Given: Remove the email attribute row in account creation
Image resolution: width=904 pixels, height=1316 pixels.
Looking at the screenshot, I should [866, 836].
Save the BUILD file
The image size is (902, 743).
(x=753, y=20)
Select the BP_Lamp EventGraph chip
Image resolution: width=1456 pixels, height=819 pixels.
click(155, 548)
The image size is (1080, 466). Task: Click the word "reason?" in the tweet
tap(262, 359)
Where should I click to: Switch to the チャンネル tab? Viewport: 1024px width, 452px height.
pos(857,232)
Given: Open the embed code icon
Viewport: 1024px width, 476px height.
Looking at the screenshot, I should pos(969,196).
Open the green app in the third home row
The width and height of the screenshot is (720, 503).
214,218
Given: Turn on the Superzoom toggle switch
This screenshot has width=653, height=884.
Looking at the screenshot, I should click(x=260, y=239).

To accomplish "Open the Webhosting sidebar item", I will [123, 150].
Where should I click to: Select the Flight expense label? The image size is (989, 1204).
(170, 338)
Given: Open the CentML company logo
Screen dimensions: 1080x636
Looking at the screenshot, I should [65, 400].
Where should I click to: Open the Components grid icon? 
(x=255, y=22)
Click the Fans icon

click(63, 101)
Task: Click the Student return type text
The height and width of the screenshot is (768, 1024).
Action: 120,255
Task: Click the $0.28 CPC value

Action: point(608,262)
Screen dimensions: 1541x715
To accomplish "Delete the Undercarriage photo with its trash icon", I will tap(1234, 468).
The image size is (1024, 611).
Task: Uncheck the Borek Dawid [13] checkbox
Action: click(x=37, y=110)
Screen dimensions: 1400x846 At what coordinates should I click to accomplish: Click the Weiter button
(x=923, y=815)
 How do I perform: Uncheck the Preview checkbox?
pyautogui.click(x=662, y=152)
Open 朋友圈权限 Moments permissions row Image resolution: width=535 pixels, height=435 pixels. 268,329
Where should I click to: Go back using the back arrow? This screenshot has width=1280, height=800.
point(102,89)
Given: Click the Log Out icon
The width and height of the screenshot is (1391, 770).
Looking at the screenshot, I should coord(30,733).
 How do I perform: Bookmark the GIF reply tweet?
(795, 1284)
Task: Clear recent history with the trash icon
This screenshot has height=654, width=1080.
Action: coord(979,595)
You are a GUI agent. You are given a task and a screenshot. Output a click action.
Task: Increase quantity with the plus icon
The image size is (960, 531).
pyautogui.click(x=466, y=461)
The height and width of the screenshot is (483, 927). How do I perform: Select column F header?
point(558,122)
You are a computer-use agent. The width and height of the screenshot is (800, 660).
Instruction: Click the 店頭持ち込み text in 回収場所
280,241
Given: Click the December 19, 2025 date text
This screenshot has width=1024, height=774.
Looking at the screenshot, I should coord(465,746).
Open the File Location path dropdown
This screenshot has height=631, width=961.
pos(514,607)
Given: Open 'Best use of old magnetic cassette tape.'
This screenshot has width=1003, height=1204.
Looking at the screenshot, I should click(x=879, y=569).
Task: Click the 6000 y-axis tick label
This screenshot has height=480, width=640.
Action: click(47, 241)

=-=-=

■ **Problem requirements**
Show the lines above that have the word "agent".

■ **Answer to this exercise**
You are a GUI agent. You are given a task and a screenshot. Output a click action.
You are a computer-use agent. The width and height of the screenshot is (800, 660).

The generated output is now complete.